THE INPUT
——

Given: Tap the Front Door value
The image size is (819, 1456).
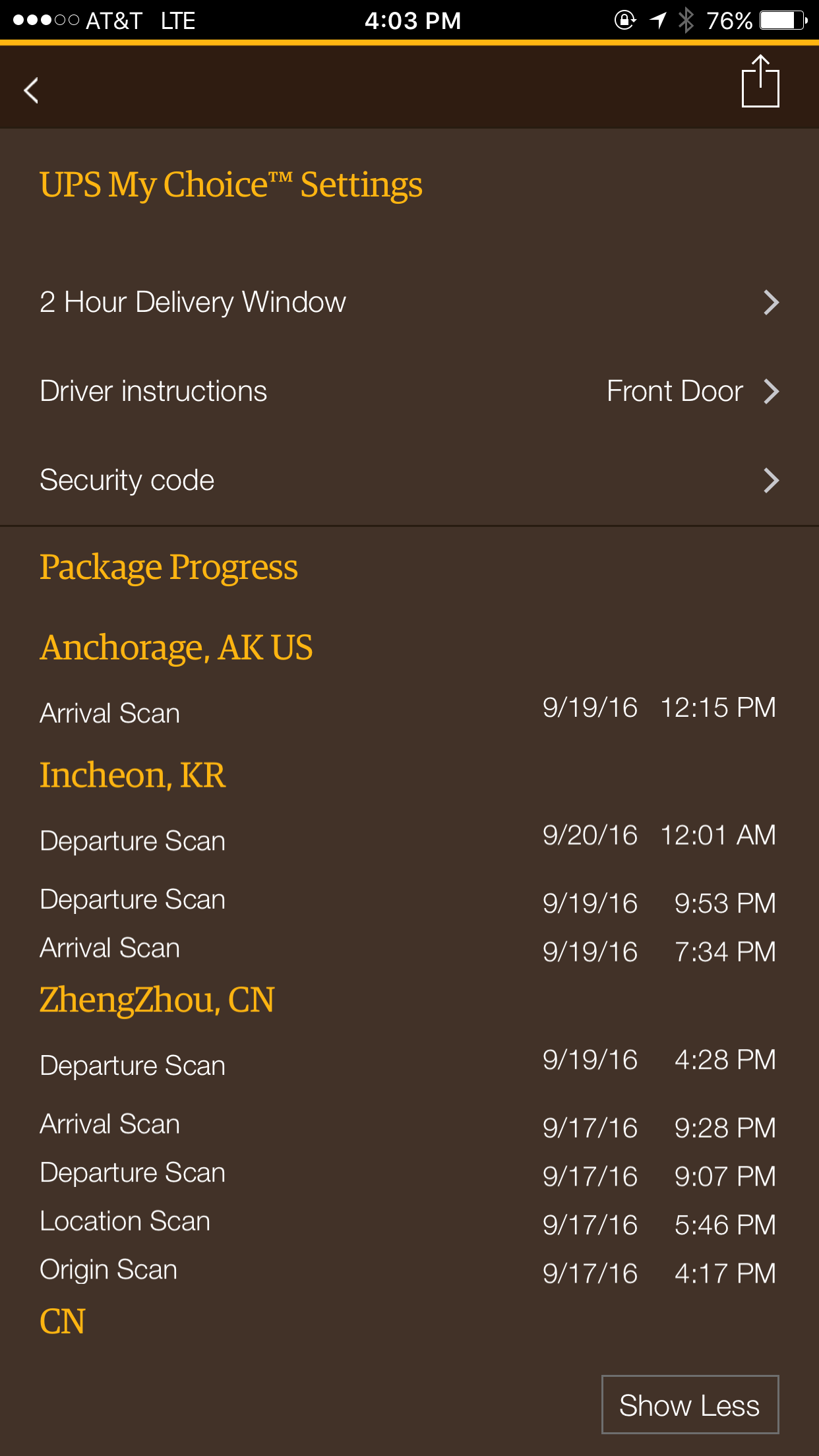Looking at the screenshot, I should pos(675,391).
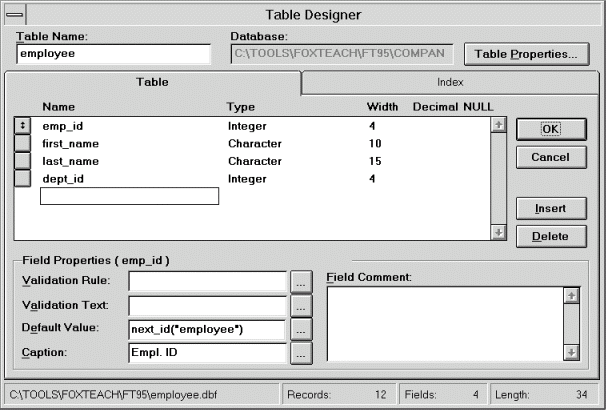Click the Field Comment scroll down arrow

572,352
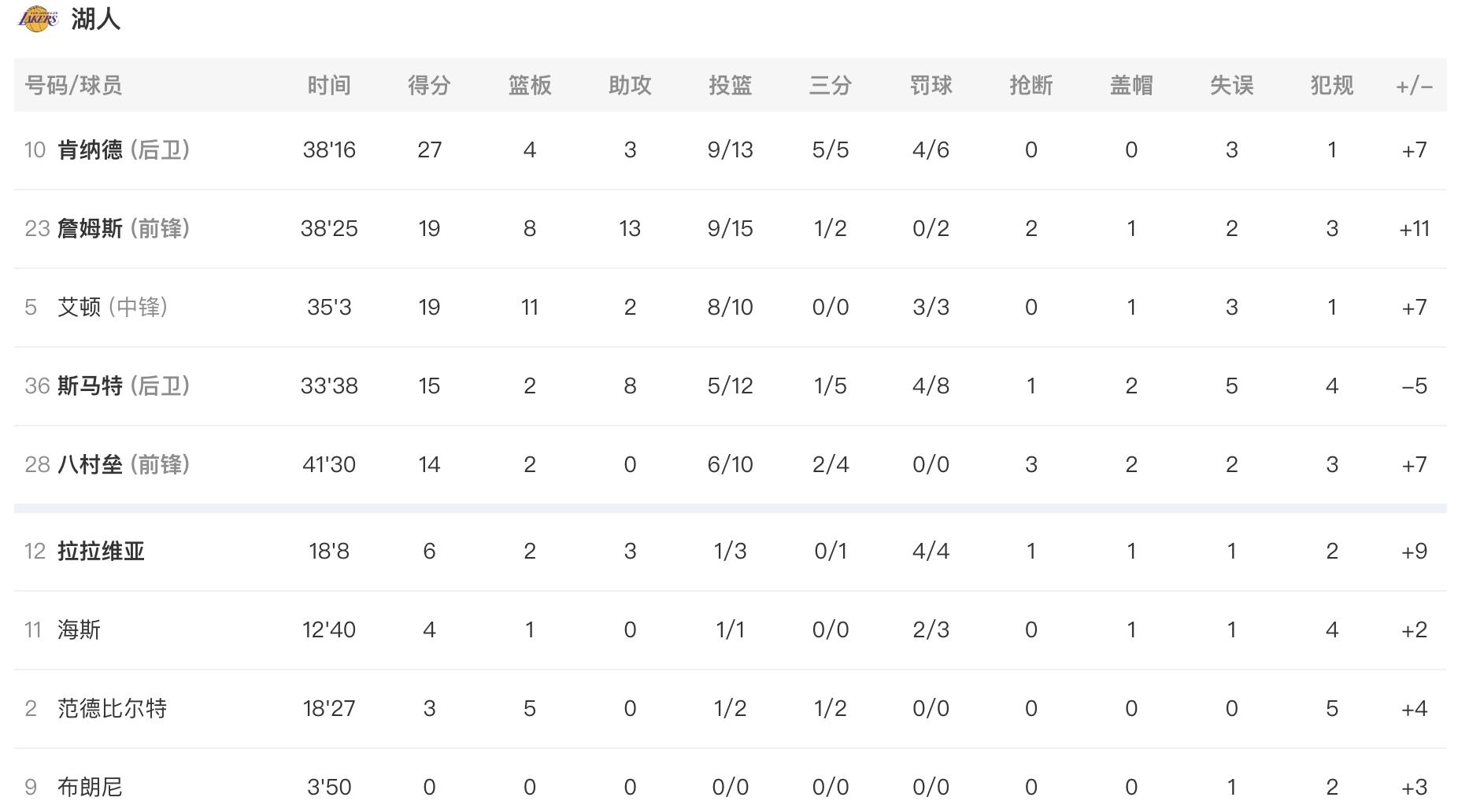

——

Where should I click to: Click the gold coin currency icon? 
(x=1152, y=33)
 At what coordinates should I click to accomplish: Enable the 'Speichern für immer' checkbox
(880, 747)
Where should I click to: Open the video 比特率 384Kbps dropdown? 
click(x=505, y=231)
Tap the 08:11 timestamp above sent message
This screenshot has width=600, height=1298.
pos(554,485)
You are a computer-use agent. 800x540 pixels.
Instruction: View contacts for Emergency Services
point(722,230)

——

ASSIGNMENT
Please give back, exactly as it stands above, the stretch from the line with "Where should I click to: Click" through the line with "You are a computer-use agent. 800x540 pixels.", and no line outside it.

EXERCISE RESULT
Where should I click to: Click the gold coin currency icon? 
(x=1152, y=33)
 At what coordinates should I click to accomplish: Enable the 'Speichern für immer' checkbox
(880, 747)
Where should I click to: Open the video 比特率 384Kbps dropdown? 
click(x=505, y=231)
Tap the 08:11 timestamp above sent message
This screenshot has width=600, height=1298.
pos(554,485)
You are a computer-use agent. 800x540 pixels.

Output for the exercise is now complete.